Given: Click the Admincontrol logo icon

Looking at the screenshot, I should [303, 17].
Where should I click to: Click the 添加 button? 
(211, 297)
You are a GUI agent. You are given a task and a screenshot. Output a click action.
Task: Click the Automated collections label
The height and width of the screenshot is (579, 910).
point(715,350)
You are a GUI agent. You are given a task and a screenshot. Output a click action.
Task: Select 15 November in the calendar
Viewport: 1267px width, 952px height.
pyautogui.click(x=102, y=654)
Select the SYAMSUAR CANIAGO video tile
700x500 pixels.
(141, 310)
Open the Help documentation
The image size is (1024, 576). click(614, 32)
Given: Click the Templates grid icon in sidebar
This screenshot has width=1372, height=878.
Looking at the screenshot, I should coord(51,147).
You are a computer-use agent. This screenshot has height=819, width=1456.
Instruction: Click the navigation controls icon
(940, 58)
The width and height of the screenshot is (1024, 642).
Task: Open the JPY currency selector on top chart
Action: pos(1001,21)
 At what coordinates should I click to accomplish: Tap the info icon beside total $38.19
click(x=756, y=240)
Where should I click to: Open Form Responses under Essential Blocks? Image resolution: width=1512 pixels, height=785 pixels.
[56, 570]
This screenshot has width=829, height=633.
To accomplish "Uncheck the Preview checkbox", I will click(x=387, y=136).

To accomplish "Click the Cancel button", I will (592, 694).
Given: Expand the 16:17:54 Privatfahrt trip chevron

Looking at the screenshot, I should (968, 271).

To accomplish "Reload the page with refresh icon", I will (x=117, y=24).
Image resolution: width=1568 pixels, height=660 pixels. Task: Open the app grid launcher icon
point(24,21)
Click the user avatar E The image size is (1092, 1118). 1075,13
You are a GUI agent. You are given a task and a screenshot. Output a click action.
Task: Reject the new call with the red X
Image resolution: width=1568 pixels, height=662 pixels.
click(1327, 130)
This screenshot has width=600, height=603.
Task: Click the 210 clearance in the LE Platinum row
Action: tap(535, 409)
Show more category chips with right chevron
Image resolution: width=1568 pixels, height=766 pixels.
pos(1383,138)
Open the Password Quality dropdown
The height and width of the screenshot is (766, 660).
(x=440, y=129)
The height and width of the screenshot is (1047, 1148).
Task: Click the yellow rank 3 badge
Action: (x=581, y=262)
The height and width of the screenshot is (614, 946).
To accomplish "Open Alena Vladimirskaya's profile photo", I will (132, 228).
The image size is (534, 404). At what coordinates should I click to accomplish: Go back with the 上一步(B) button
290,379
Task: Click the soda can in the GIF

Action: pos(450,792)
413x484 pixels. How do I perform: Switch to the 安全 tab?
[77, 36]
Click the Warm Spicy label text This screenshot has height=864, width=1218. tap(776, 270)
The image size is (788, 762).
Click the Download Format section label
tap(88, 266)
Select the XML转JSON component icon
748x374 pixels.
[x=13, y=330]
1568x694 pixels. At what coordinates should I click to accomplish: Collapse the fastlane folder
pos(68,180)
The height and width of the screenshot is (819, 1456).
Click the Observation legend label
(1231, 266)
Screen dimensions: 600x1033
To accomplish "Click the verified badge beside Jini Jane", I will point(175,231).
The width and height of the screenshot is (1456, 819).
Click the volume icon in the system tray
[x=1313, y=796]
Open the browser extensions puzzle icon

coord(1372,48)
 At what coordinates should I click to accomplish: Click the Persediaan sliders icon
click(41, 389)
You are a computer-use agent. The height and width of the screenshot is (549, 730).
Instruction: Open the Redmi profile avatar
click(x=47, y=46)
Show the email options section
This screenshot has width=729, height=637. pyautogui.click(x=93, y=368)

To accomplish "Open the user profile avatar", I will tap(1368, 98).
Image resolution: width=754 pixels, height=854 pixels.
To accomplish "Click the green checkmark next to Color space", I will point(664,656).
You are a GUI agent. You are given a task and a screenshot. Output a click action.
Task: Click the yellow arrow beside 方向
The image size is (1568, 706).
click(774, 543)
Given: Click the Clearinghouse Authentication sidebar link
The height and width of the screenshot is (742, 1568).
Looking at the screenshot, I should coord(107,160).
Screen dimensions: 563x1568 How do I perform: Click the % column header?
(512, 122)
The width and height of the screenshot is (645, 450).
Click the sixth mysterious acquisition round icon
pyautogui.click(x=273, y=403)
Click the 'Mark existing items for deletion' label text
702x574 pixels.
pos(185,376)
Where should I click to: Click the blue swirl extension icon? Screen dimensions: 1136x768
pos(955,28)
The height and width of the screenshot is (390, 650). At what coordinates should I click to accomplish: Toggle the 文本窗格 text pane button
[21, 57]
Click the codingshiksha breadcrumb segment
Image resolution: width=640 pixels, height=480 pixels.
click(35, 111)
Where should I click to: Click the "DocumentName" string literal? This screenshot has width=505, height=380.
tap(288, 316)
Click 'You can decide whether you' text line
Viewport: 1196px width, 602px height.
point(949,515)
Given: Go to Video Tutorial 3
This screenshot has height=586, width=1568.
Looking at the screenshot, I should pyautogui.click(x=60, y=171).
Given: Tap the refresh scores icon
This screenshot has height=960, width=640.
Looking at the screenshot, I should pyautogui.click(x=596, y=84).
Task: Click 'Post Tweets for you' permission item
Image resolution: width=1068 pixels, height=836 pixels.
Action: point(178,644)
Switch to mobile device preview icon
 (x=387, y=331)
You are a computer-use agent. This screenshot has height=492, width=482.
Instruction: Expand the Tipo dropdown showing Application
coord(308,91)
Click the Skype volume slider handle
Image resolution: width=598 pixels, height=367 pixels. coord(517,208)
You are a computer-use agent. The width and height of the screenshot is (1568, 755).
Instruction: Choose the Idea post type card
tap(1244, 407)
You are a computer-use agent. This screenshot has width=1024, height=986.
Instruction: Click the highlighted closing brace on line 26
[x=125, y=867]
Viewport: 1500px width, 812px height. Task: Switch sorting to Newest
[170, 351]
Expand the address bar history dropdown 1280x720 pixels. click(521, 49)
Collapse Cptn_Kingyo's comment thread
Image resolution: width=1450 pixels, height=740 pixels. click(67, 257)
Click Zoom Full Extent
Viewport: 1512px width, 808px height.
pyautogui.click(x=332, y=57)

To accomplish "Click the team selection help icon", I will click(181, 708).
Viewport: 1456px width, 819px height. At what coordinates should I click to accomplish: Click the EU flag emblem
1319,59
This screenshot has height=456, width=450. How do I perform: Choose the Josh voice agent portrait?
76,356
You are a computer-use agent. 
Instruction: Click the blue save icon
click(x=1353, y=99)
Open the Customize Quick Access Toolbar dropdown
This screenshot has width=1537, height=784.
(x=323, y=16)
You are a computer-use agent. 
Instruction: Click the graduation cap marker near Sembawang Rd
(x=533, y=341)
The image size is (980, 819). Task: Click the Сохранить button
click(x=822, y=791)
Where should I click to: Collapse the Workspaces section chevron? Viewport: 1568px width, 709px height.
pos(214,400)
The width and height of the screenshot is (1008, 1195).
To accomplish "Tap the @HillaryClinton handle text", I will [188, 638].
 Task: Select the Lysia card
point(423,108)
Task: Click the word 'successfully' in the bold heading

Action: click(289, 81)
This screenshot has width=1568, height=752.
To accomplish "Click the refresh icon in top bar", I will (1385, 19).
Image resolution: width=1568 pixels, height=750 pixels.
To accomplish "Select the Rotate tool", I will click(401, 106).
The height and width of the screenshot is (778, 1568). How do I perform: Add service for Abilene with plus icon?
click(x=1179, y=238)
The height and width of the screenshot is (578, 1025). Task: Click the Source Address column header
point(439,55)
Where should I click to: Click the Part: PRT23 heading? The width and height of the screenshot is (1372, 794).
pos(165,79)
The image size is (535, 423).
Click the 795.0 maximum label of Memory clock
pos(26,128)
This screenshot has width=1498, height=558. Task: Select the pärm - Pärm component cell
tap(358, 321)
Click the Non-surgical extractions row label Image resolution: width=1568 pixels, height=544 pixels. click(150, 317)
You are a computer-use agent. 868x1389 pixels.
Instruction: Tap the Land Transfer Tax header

*****

Goal | Retype the records exactly, starting with the line that contains "You are a computer-use agent. 868x1389" and going on through the end of the records.

Full output |
You are a computer-use agent. 868x1389 pixels.
Instruction: Tap the Land Transfer Tax header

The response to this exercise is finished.